What to produce:
Transcribe the material word for word, starting at the line that contains "Viewport: 700px width, 383px" and continuing through the end of the material. Leave the pictures out of your answer.

[Pointing records for screenshots and pages]
◇ ◇ ◇ ◇ ◇

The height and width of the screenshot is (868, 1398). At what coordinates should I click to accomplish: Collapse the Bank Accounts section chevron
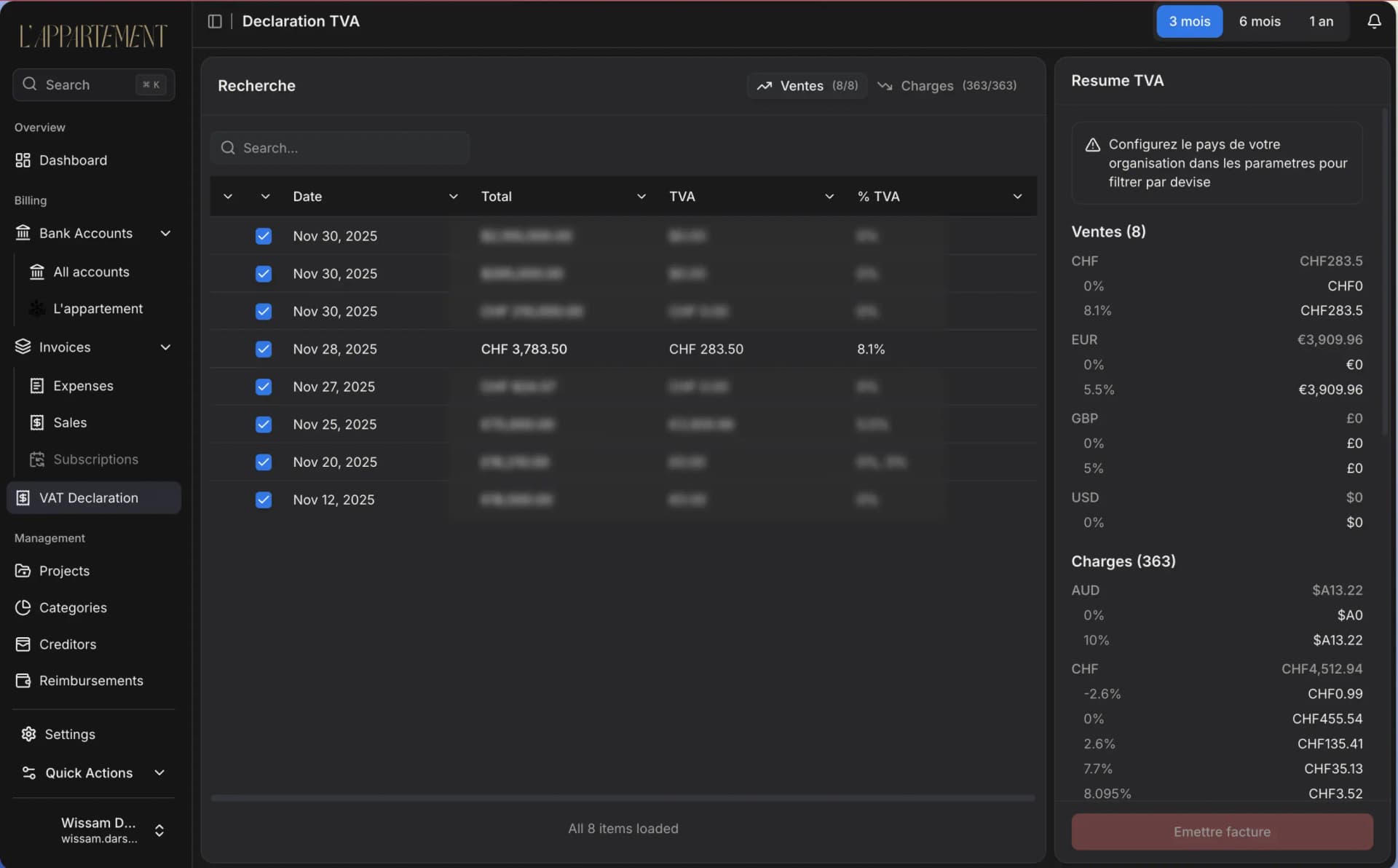point(165,234)
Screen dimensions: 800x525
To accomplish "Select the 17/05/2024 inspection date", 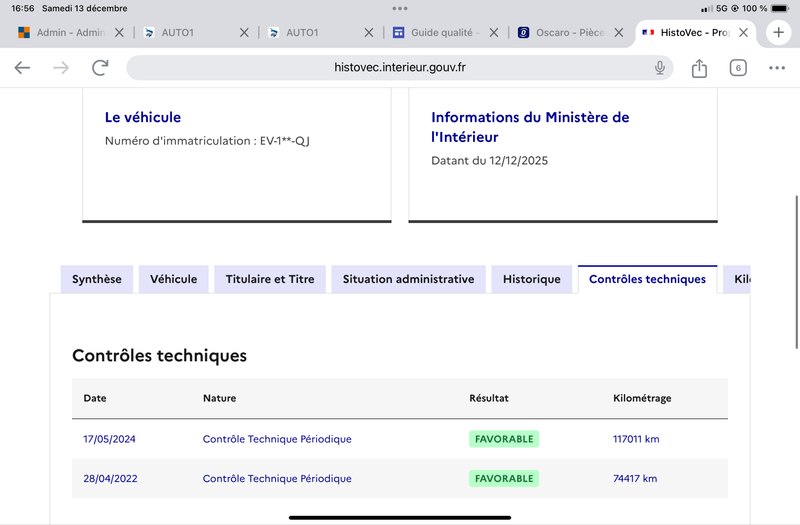I will pyautogui.click(x=109, y=439).
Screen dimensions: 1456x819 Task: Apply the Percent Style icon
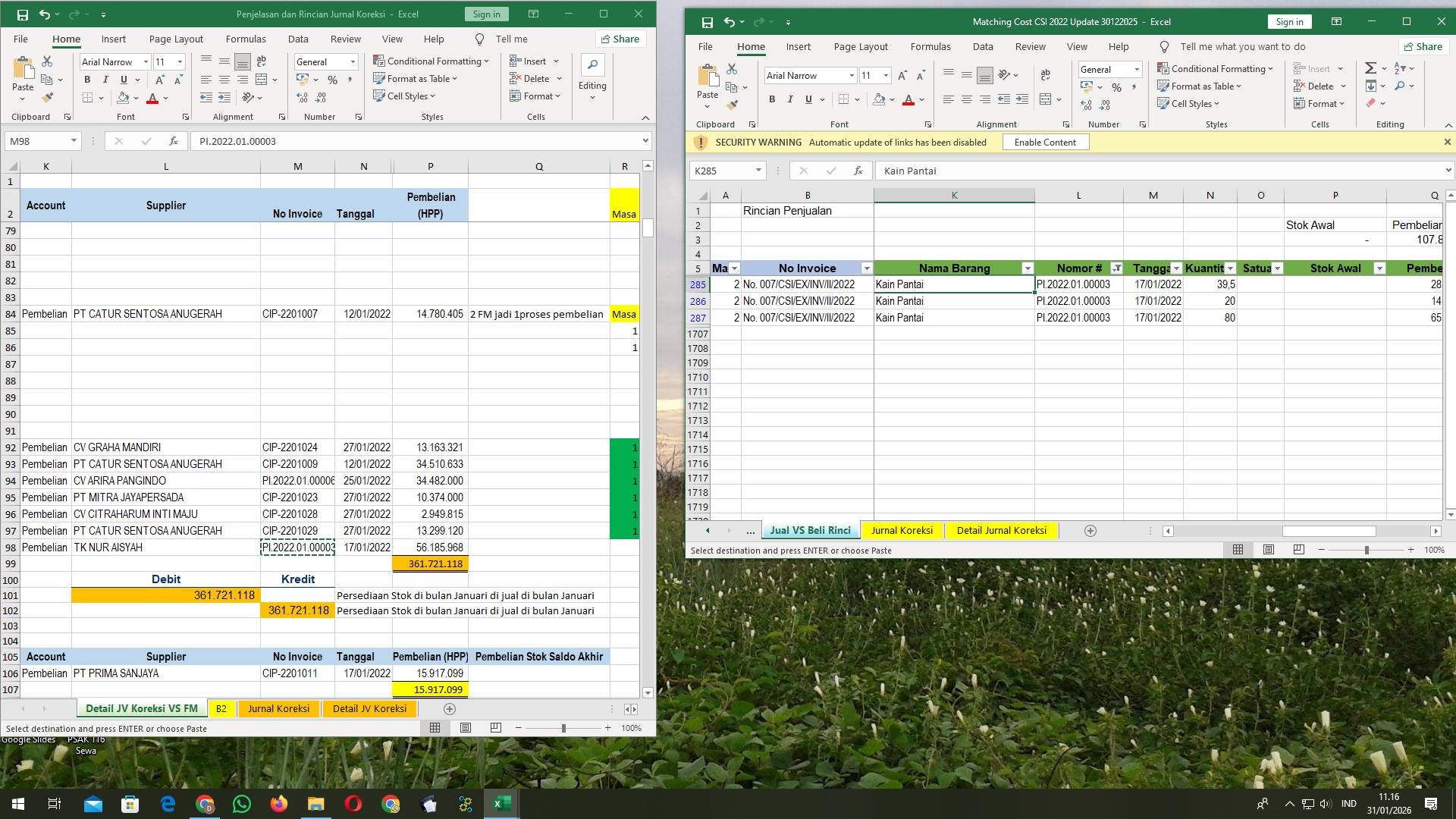(x=331, y=78)
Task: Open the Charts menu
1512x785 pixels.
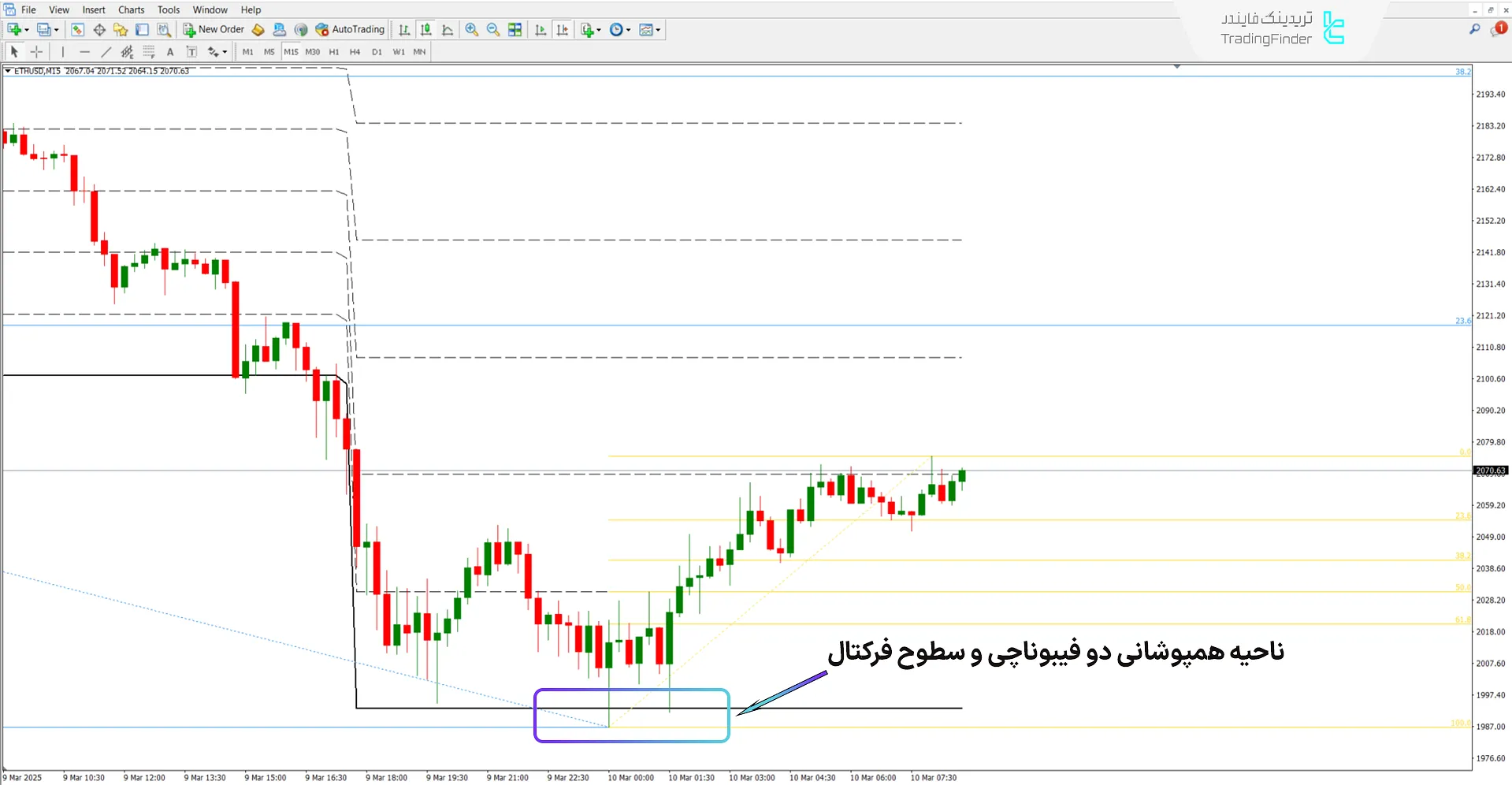Action: tap(130, 9)
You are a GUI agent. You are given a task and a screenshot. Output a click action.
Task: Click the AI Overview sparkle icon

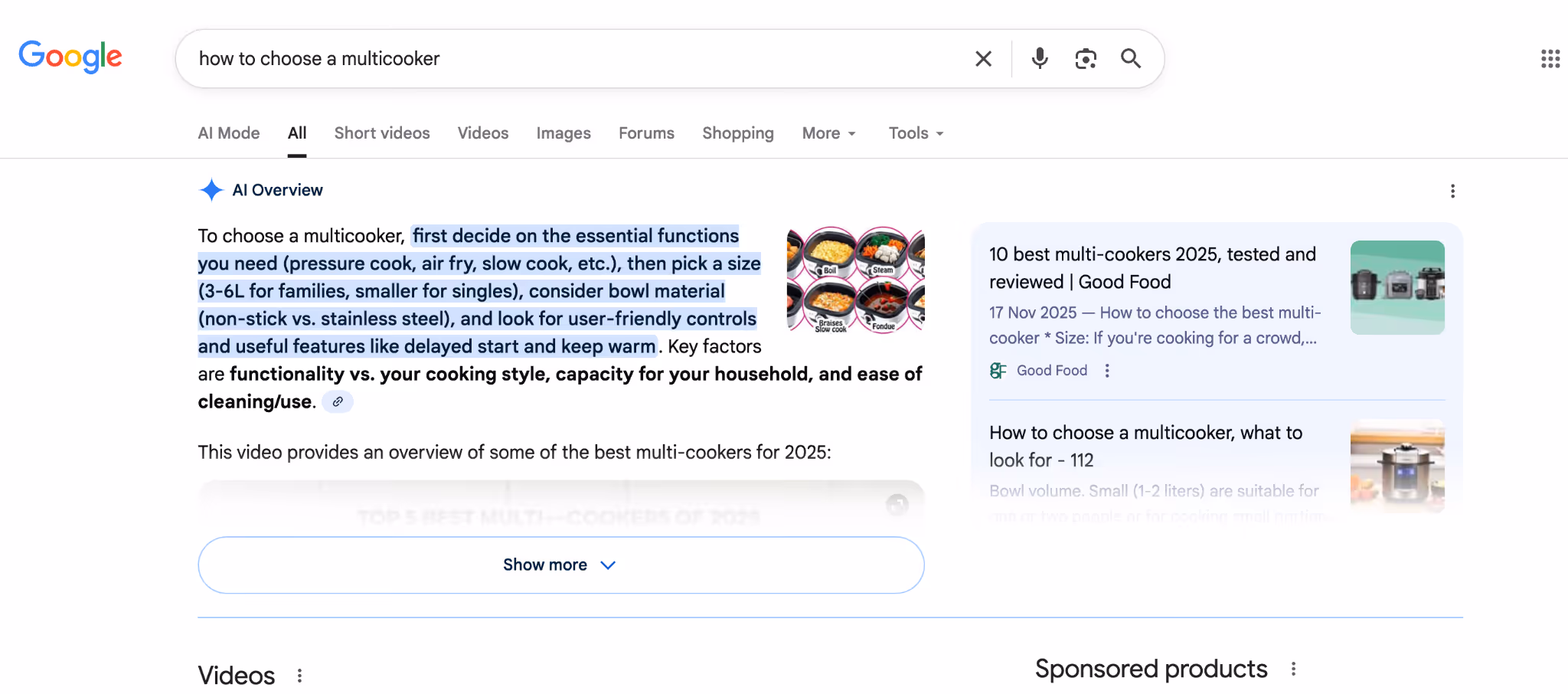(210, 190)
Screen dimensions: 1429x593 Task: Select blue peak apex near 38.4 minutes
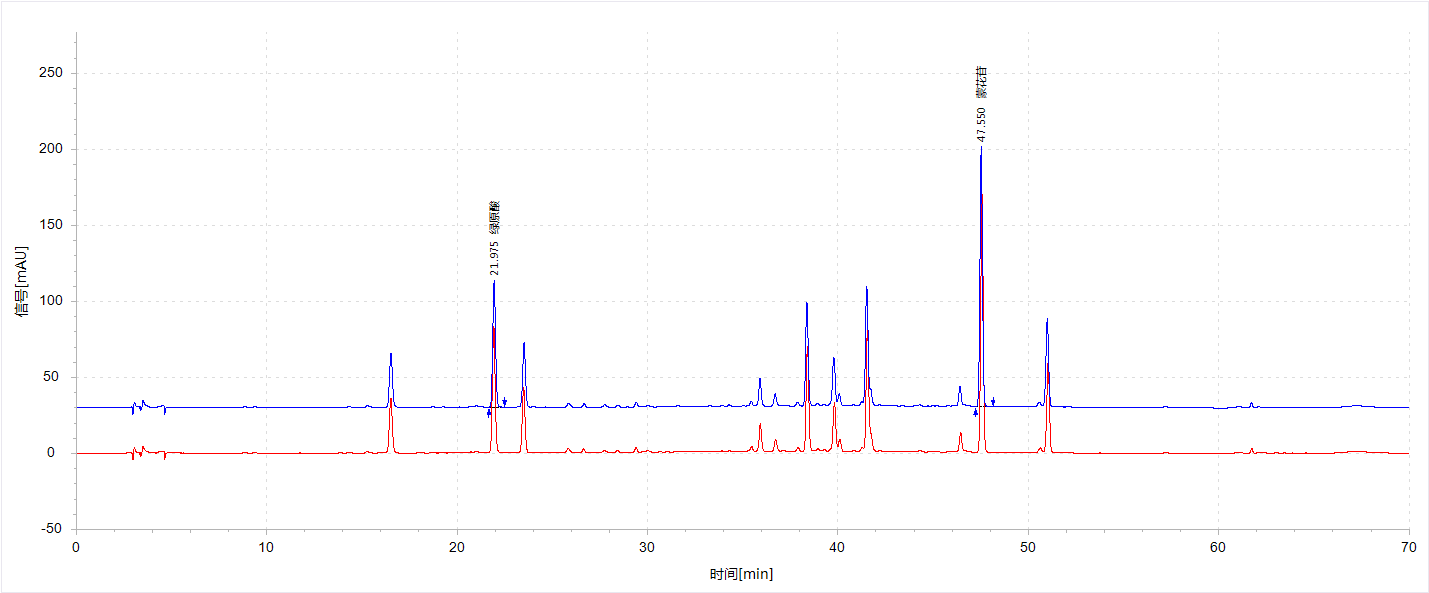pos(806,304)

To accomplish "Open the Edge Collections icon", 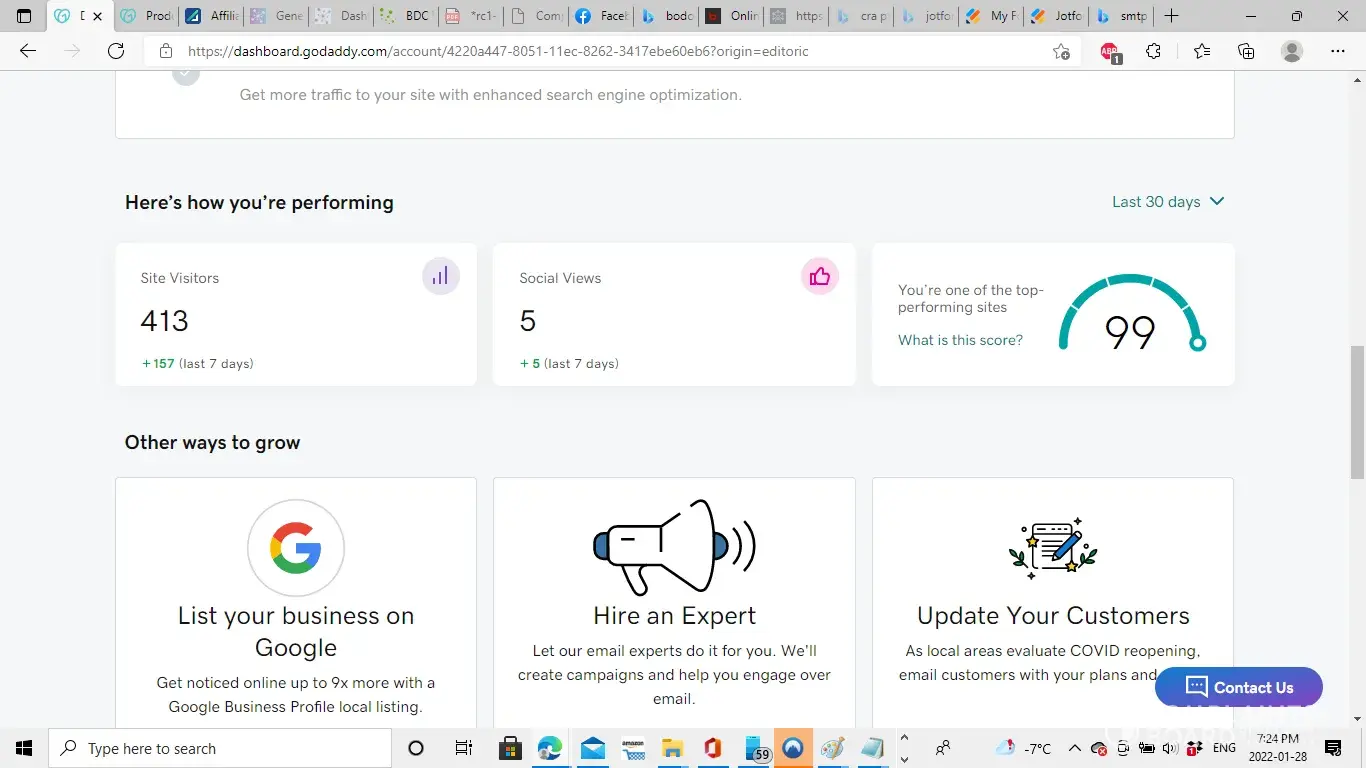I will (x=1246, y=51).
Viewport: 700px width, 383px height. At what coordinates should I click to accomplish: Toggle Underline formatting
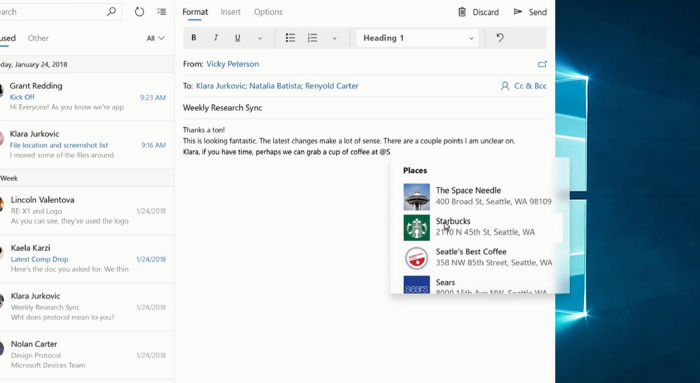pyautogui.click(x=238, y=38)
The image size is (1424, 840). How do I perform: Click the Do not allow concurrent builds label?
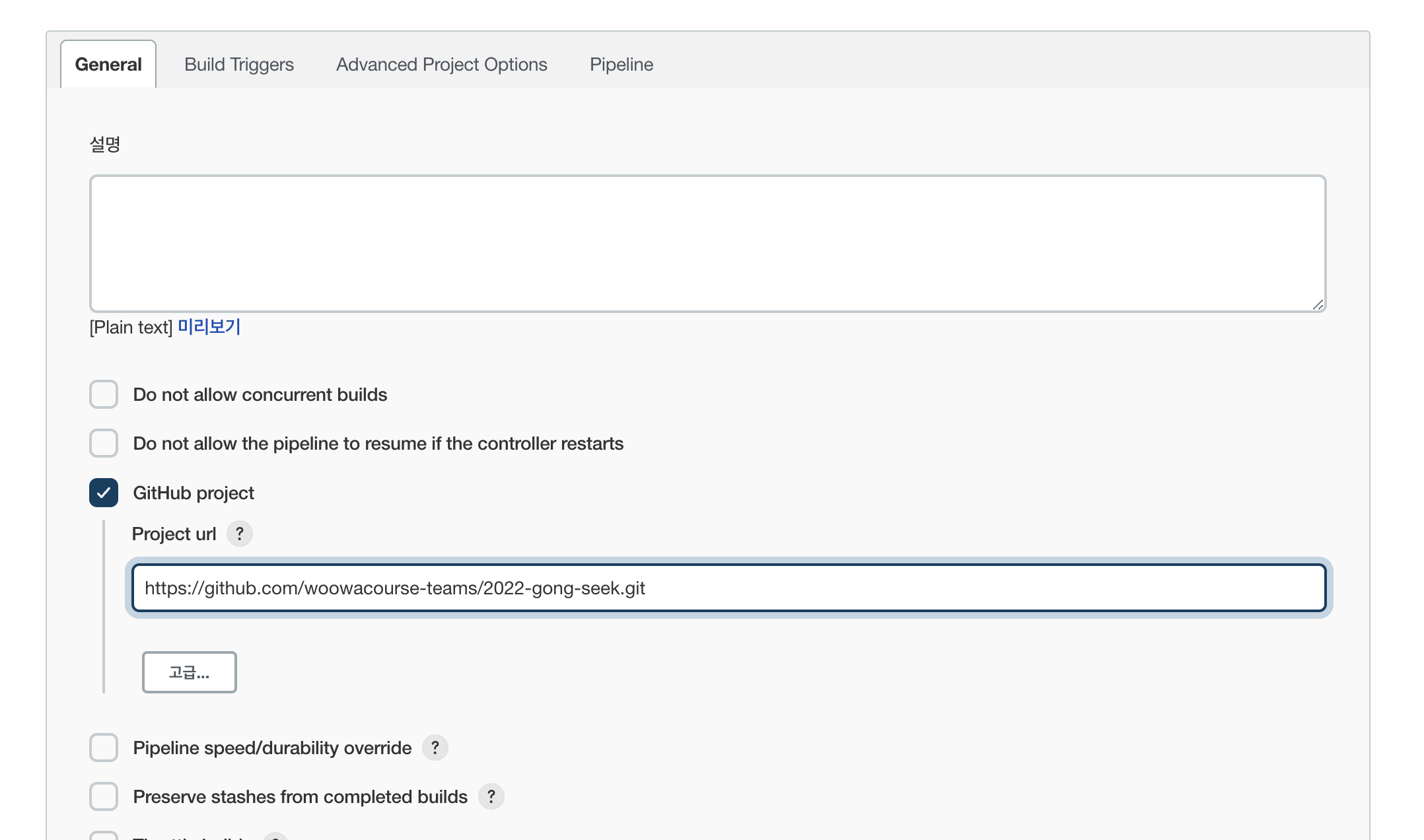[x=260, y=395]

◇ ◇ ◇ ◇ ◇

The answer:
Viewport: 700px width, 383px height. At what coordinates should I click to accomplish: Toggle Underline formatting
pyautogui.click(x=238, y=38)
The image size is (1424, 840). How do I perform: Click the Do not allow concurrent builds label?
[x=260, y=395]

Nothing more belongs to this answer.